* [What is needed]: Send back exactly the lines from the opening line of the records below through the one with "Delete Japan Regional Terrain via trash icon".
===== Stored data =====
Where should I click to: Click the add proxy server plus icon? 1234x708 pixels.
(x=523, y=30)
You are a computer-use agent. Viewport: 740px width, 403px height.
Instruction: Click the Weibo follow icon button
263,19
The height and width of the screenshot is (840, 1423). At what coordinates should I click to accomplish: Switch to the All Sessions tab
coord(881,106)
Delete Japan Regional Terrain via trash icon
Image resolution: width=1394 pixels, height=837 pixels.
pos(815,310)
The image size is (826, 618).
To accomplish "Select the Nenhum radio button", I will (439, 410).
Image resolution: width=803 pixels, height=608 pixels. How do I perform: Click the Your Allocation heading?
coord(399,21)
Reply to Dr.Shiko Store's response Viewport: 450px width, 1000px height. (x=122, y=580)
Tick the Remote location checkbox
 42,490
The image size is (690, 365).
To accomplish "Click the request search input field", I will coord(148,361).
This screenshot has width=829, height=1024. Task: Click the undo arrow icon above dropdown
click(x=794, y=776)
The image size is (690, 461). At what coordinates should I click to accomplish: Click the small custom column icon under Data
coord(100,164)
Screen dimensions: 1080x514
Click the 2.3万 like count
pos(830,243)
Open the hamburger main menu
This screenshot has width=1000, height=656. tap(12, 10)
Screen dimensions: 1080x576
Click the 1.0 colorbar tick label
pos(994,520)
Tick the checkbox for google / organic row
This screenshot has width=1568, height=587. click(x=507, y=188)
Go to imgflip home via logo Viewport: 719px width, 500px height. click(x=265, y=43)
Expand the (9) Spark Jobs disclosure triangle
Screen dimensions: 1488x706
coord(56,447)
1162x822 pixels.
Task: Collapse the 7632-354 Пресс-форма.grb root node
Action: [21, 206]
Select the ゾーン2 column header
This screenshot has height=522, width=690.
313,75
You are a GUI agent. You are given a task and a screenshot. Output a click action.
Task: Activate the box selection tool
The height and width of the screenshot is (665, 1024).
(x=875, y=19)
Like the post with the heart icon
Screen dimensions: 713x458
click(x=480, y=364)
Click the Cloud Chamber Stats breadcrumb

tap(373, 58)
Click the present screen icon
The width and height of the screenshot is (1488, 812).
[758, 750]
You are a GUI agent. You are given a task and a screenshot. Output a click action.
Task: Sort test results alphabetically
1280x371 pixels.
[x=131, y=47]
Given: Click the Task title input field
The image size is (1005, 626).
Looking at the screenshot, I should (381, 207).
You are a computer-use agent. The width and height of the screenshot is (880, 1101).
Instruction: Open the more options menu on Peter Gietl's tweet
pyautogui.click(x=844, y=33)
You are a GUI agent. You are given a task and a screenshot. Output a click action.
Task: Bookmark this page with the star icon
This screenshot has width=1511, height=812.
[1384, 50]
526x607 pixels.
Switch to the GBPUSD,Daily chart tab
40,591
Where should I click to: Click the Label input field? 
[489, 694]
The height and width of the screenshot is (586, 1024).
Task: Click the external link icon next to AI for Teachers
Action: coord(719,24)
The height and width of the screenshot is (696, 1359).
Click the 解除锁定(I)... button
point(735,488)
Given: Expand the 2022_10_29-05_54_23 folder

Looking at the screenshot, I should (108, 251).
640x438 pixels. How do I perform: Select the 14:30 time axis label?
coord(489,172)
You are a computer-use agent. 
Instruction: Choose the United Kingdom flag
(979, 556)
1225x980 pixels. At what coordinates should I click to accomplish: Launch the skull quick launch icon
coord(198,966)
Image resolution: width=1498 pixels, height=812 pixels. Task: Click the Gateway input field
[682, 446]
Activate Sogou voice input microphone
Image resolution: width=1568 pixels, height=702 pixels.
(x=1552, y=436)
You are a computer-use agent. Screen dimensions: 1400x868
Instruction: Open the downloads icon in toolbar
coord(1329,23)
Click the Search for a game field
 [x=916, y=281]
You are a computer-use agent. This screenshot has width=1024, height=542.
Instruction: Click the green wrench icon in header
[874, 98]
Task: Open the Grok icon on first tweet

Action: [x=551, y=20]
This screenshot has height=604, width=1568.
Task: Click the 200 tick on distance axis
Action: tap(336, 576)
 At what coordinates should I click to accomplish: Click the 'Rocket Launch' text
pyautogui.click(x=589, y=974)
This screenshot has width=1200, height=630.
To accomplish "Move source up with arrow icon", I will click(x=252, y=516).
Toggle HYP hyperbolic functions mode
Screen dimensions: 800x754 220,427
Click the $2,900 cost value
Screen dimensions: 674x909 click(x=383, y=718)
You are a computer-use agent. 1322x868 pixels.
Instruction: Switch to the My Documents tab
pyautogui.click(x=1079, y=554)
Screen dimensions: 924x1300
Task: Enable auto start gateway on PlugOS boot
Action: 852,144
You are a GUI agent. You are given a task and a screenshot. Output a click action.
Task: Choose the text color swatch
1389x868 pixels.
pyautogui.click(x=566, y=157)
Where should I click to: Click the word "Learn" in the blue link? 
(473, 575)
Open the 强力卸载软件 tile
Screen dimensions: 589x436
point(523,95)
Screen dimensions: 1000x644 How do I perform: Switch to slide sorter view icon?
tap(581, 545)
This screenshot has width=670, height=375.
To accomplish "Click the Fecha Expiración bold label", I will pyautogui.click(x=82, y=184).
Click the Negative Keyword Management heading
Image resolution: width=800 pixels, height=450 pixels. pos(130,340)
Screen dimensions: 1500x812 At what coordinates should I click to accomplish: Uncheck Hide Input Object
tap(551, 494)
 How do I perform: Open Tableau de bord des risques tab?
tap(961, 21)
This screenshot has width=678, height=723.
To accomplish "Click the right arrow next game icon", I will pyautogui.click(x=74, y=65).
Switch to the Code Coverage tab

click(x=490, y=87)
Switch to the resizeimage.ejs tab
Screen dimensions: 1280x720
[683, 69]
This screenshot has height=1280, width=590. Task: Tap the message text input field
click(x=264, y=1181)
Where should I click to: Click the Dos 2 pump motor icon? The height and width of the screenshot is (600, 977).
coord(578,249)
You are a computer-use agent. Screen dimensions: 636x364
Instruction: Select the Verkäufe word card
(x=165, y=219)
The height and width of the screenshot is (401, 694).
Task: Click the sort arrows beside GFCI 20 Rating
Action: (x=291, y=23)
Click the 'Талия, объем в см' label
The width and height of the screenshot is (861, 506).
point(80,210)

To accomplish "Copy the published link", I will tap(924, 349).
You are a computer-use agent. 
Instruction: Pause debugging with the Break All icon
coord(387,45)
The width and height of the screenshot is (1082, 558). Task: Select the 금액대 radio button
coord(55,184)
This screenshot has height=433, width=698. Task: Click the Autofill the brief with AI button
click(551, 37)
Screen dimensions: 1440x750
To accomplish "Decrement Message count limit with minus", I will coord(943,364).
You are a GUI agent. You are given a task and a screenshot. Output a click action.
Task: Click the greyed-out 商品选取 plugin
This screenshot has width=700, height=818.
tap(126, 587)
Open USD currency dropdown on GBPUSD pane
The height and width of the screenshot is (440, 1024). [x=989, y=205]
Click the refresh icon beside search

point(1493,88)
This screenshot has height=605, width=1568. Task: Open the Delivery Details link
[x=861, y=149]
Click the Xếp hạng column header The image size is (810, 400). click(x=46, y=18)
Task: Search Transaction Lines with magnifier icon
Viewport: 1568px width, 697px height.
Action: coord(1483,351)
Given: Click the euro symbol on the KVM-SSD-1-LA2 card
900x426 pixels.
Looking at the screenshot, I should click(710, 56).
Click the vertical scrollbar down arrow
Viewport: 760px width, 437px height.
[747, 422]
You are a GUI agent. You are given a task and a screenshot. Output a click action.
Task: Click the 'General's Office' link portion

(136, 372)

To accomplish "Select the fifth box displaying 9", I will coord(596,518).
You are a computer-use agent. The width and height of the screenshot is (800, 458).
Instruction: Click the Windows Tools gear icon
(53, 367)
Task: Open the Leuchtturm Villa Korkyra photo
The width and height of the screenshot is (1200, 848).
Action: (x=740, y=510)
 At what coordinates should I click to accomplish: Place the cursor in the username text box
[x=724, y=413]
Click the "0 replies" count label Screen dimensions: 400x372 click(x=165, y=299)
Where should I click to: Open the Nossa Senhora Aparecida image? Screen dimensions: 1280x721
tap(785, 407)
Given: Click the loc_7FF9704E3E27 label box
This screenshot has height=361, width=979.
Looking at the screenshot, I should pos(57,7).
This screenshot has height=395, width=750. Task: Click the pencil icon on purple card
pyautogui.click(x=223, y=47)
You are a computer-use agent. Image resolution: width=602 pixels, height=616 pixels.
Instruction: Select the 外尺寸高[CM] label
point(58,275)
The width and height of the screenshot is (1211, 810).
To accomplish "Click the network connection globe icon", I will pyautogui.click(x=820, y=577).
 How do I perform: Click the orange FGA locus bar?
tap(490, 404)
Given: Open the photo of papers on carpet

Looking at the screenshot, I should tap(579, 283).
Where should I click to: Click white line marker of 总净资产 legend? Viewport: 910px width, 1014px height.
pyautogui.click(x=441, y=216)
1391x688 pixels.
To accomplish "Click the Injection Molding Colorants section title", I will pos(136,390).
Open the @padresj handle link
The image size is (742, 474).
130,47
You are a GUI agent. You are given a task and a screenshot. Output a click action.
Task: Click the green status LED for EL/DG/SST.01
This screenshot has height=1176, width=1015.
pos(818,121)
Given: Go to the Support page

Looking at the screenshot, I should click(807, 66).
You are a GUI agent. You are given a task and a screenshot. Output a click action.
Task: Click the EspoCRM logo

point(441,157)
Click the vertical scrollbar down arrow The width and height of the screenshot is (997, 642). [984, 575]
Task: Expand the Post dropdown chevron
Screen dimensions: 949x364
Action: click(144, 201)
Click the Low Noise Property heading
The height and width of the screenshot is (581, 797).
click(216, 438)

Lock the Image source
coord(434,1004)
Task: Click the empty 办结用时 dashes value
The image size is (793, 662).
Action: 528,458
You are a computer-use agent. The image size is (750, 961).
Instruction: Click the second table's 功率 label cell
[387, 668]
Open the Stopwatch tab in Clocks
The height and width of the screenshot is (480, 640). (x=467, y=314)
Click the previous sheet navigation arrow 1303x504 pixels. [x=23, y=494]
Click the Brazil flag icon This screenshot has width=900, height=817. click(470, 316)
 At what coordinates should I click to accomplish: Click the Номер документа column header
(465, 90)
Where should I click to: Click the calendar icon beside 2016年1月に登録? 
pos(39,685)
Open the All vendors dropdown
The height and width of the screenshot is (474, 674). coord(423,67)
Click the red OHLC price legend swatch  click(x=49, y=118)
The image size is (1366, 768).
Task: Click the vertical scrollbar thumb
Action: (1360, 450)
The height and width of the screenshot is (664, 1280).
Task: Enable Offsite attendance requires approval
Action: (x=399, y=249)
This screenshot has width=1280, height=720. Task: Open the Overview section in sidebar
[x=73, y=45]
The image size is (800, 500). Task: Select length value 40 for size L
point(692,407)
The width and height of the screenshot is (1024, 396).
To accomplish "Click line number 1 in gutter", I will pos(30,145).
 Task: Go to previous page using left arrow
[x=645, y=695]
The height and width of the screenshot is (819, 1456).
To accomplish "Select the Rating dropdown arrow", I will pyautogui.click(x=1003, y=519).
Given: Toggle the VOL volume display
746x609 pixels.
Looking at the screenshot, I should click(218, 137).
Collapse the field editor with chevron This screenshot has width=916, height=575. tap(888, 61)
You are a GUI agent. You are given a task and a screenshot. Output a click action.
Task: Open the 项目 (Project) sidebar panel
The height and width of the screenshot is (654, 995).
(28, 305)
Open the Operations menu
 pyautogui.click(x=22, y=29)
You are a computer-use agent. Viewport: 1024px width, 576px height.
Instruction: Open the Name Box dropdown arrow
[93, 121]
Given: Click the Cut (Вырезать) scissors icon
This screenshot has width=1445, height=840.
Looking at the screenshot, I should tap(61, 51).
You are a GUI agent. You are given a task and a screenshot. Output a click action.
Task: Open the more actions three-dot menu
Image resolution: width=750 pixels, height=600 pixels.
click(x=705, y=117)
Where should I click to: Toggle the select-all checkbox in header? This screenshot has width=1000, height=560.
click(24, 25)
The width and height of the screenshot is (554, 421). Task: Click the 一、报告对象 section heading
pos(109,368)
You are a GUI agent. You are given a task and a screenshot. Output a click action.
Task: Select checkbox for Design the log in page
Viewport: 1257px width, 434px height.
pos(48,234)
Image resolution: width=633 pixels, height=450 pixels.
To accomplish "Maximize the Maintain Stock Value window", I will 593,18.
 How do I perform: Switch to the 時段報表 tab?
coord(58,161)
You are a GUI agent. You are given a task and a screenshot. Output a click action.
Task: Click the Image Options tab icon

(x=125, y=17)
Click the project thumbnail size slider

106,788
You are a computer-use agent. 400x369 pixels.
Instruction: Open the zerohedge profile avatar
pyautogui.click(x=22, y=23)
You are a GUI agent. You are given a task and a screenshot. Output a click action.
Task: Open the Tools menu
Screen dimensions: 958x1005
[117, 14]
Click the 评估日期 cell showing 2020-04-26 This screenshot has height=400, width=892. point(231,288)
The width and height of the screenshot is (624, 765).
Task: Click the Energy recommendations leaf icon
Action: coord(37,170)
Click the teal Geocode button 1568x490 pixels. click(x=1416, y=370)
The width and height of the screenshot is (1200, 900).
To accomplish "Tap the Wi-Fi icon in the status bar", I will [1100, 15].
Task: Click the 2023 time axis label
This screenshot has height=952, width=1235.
=====
* [Reply to the exercise]:
Where should I click to: Click the add proxy server plus icon? 1234x708 pixels.
(x=523, y=30)
You are a computer-use agent. Viewport: 740px width, 403px height.
Instruction: Click the Weibo follow icon button
263,19
The height and width of the screenshot is (840, 1423). At what coordinates should I click to accomplish: Switch to the All Sessions tab
coord(881,106)
Delete Japan Regional Terrain via trash icon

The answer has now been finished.